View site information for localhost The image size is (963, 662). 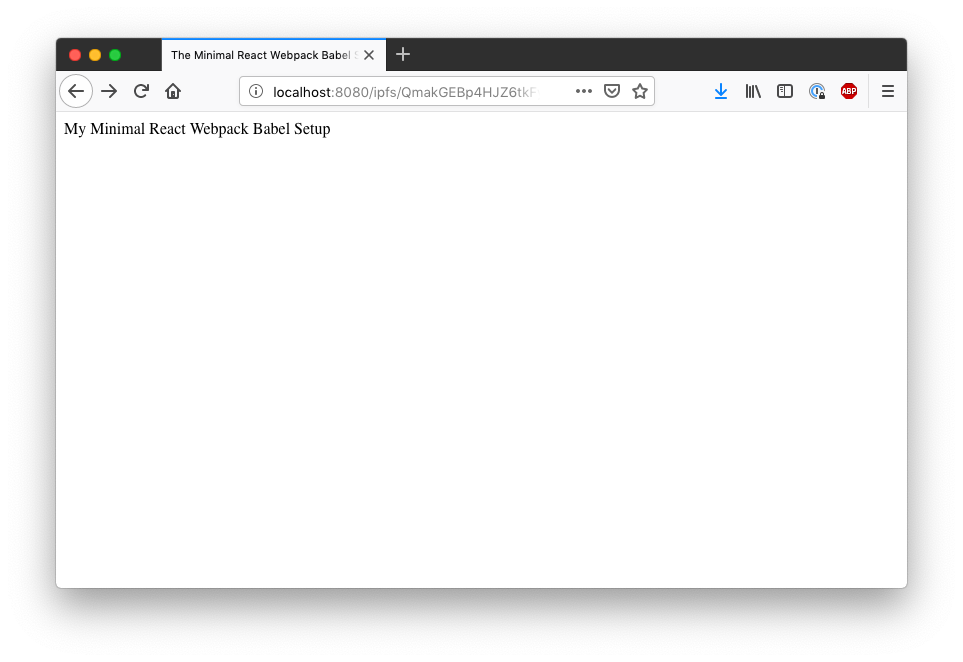pyautogui.click(x=255, y=91)
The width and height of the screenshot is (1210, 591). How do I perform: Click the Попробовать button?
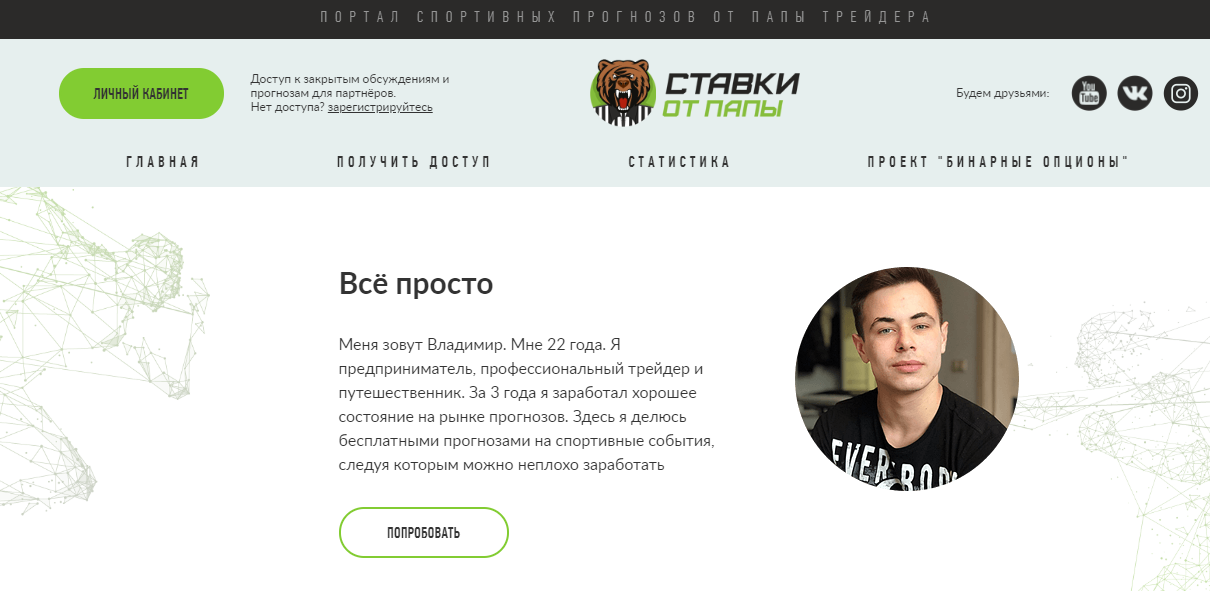[424, 532]
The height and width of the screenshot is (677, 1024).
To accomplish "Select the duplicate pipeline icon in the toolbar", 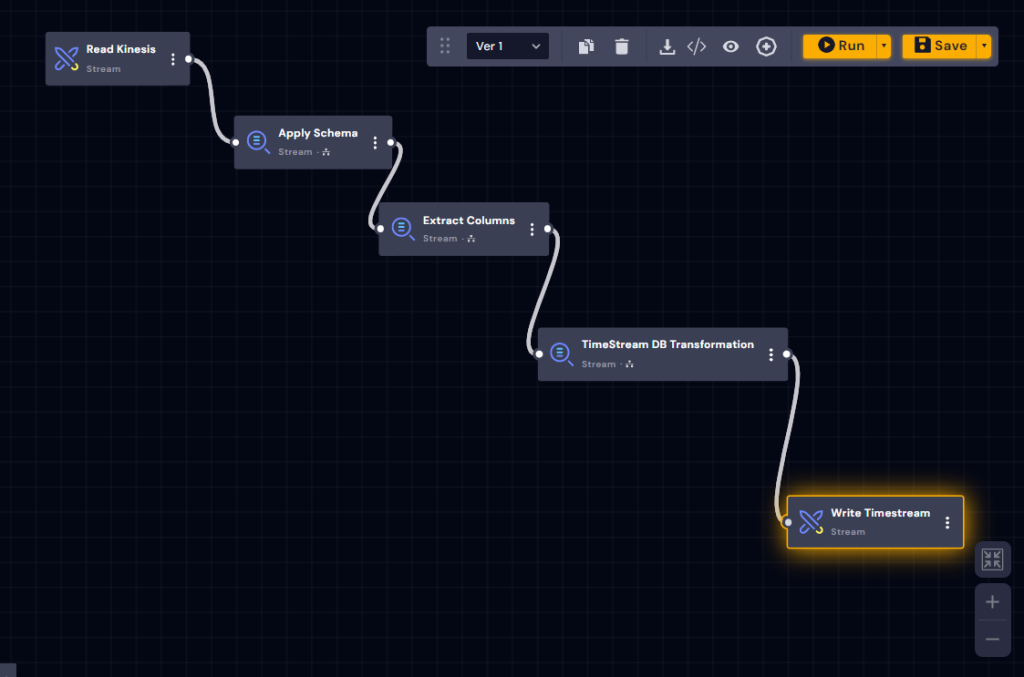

--------------------------------

WHAT YOU WILL DO
Word for word, retype the lines from the one with "The height and" through the final line of the data, both included. No pictures belong in the copy.

ANSWER TO THE PROBLEM
The height and width of the screenshot is (677, 1024).
To accomplish "Select the duplicate pipeline icon in the toolbar", 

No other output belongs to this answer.